## TASK TO COMPLETE
Reproduce exactly, and only, the lines below from the one containing "Check the Web" through the one containing "the 每页条数 page".

## STUDY MATERIAL
%%

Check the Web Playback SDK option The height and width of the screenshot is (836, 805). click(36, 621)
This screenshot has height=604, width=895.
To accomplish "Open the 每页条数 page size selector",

%%
%%

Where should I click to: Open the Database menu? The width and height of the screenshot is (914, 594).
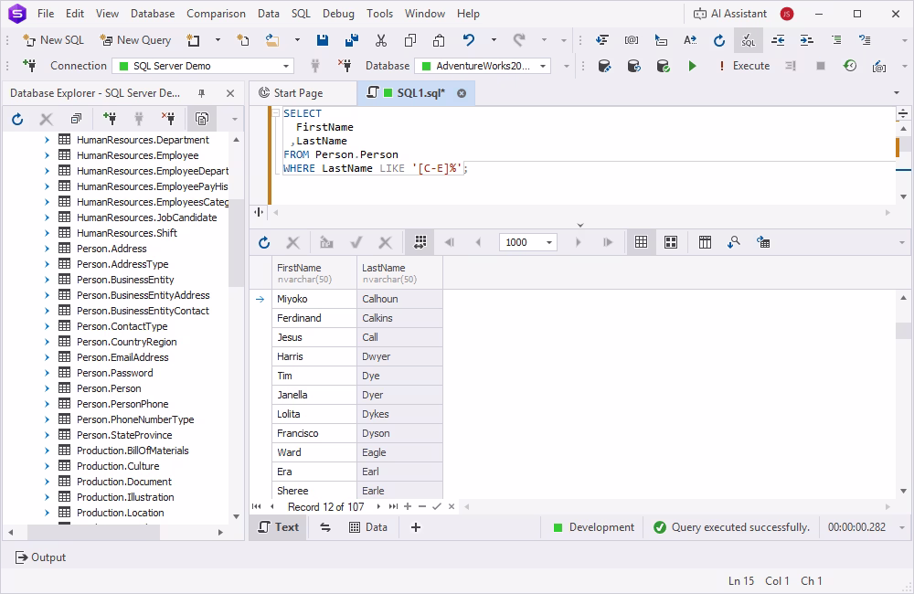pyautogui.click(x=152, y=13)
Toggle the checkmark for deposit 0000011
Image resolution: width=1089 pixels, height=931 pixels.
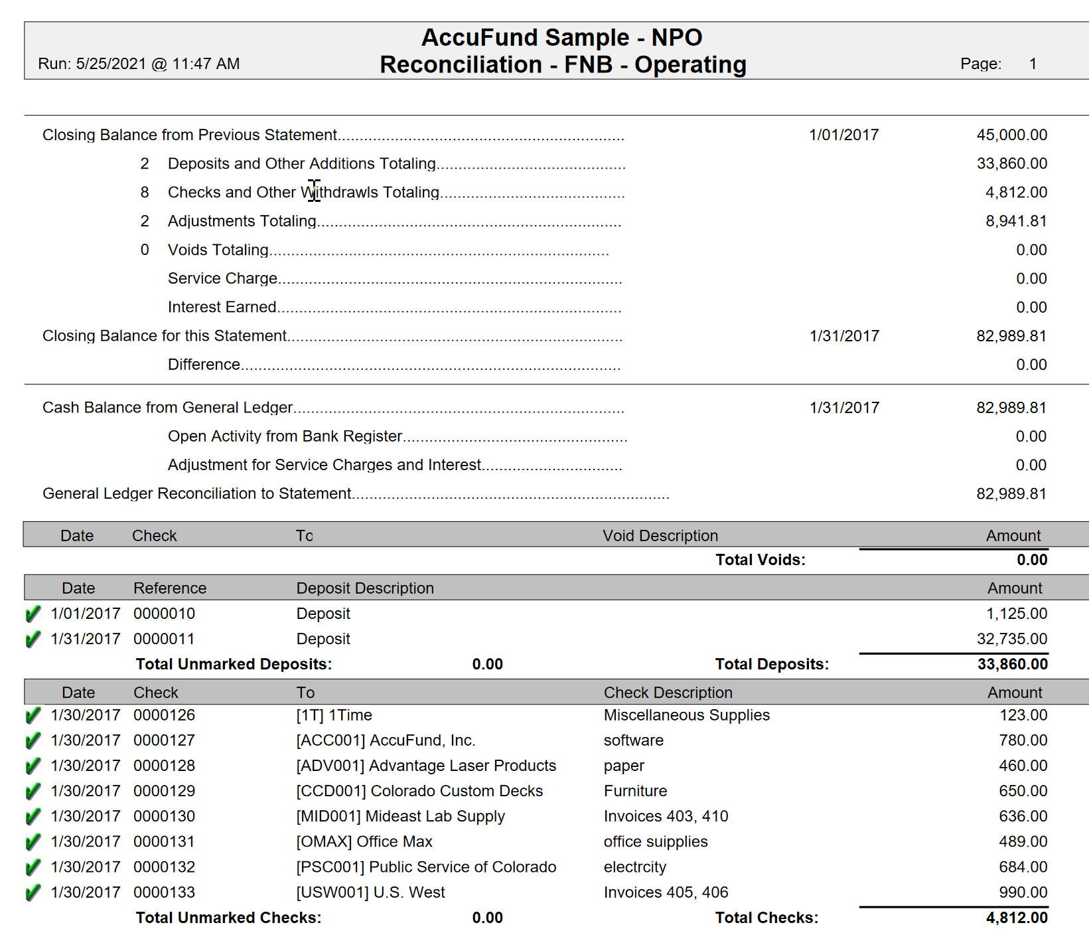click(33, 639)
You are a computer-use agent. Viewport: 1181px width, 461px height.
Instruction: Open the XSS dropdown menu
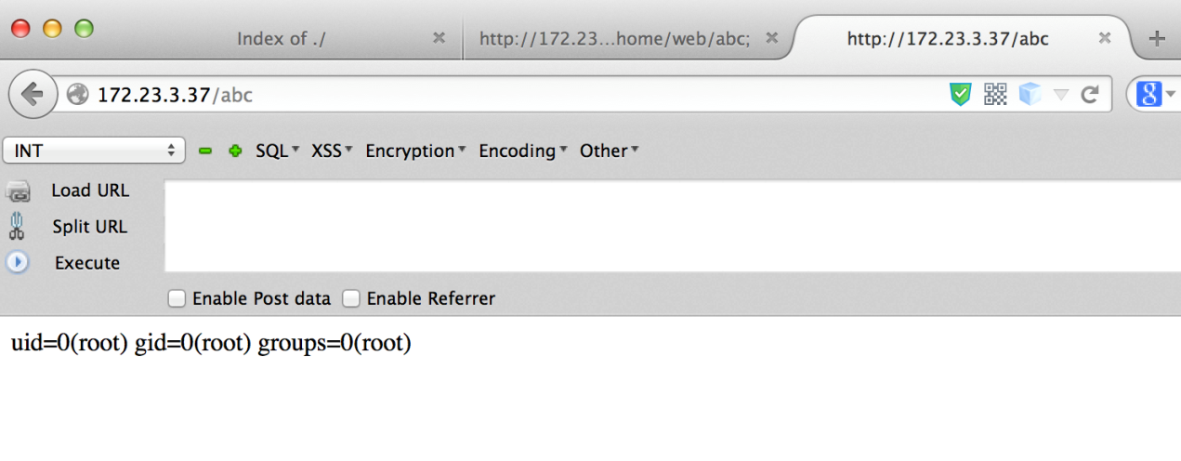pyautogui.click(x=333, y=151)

%%

## RESPONSE AREA
Check the Web Playback SDK option The height and width of the screenshot is (836, 805). click(36, 621)
This screenshot has height=604, width=895.
To accomplish "Open the 每页条数 page size selector",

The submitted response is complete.